* Task goal
Take the entries below and reproduce exactly the portion that begins at the line containing "The height and" and ends at the line containing "Click the cook/lightning", keeping both ends, dropping pictures, and adding nothing else.

Provided records START

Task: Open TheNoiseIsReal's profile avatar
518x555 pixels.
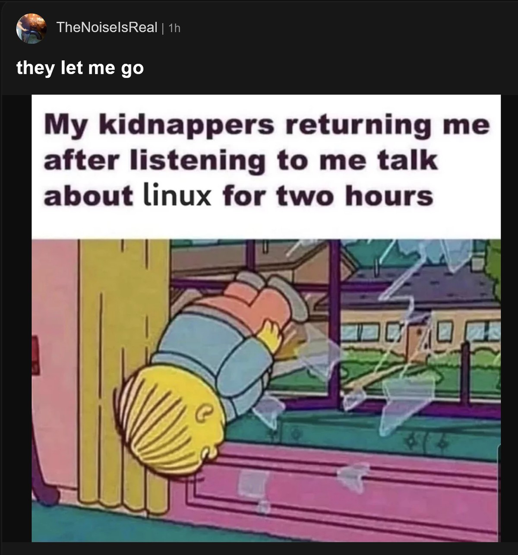Action: (31, 28)
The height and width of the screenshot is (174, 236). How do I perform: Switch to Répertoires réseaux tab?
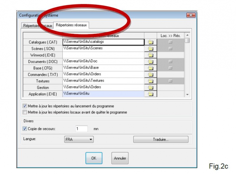[71, 25]
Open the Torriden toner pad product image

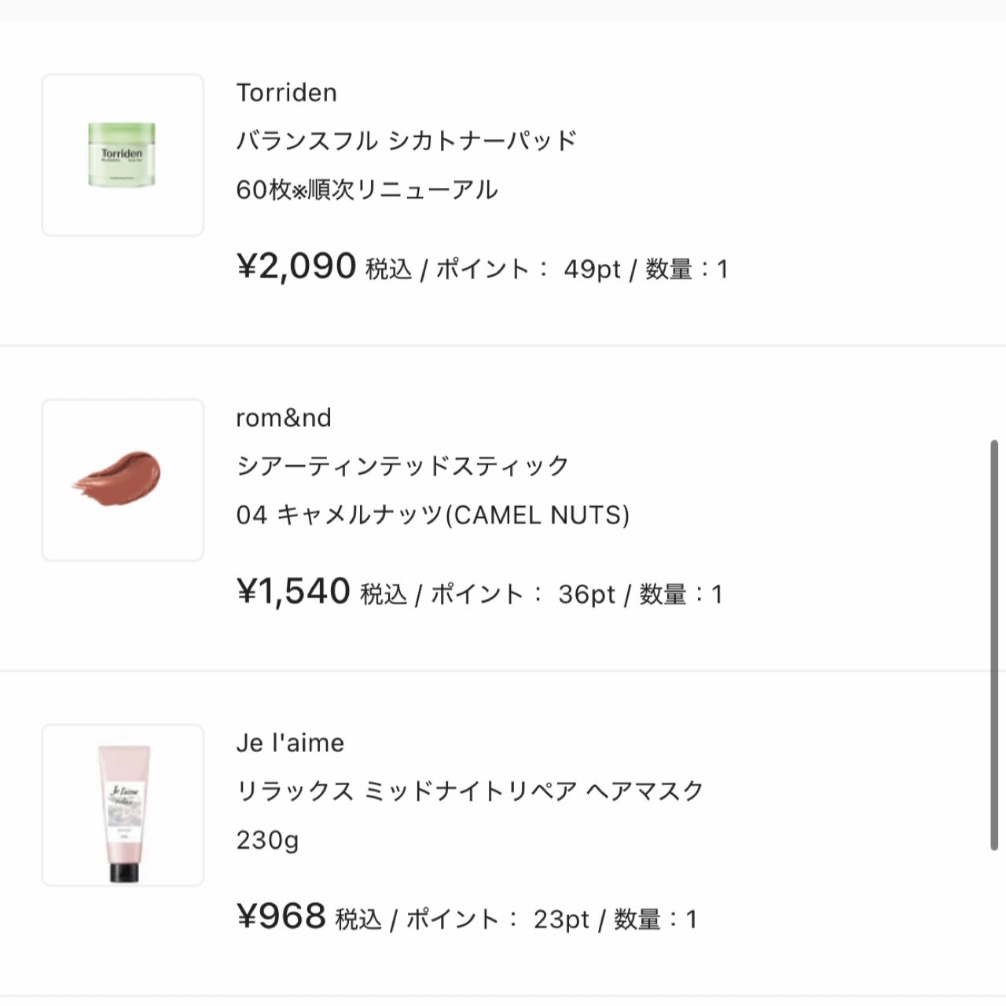123,155
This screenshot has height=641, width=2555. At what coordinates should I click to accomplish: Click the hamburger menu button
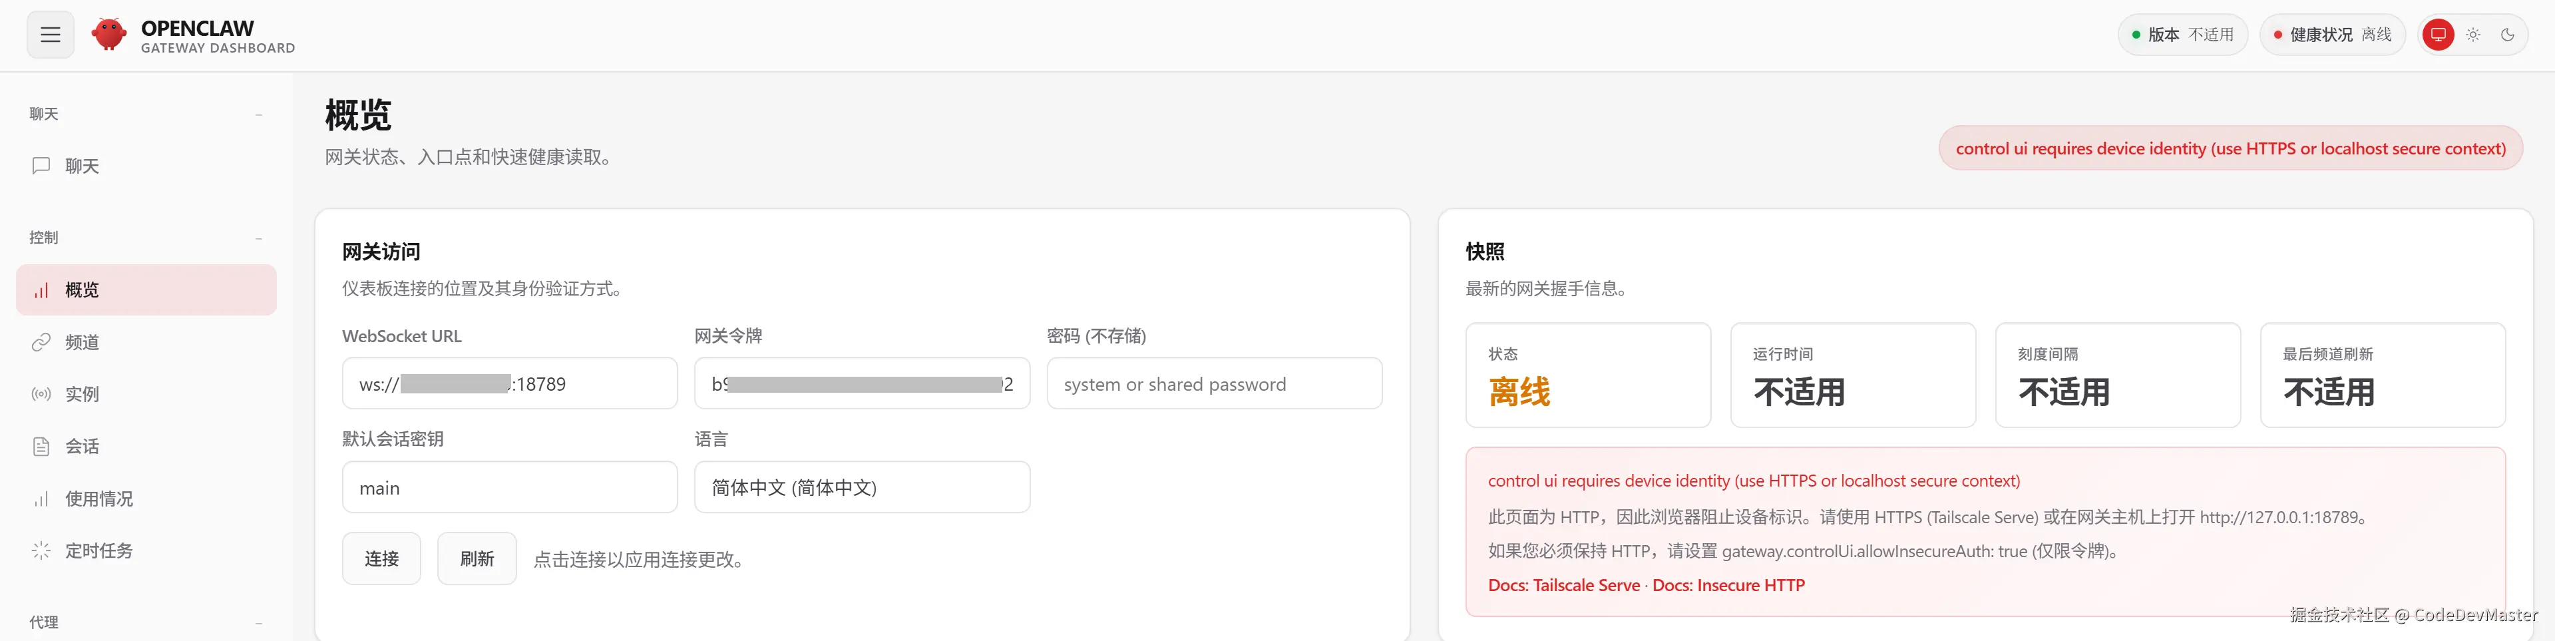tap(51, 36)
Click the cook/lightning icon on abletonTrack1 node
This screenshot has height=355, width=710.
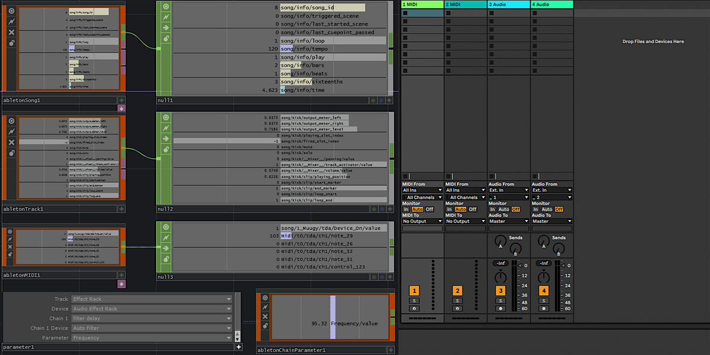coord(11,131)
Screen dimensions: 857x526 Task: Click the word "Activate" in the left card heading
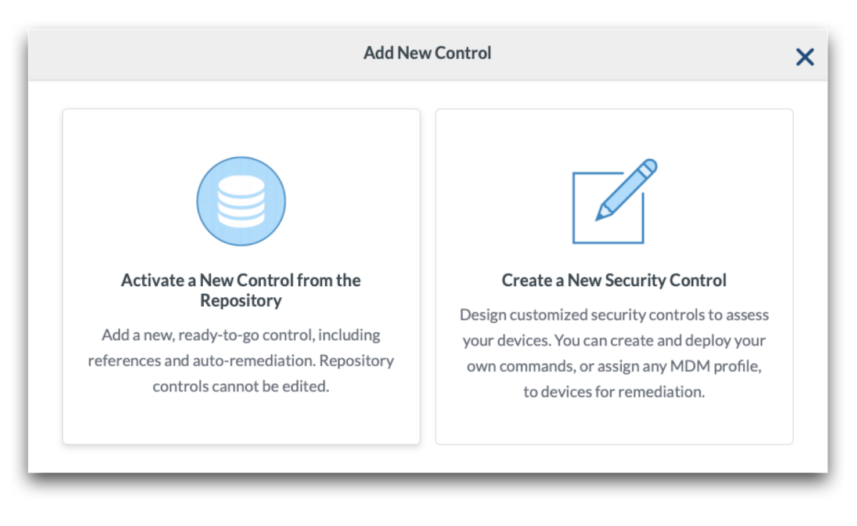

Provided records END

* Output
The height and width of the screenshot is (174, 236). How do I perform: Switch to Répertoires réseaux tab?
[71, 25]
Open the Torriden toner pad product image

123,155
This screenshot has height=641, width=2555. At what coordinates should I click to accomplish: Click the hamburger menu button
tap(51, 36)
Click the cook/lightning icon on abletonTrack1 node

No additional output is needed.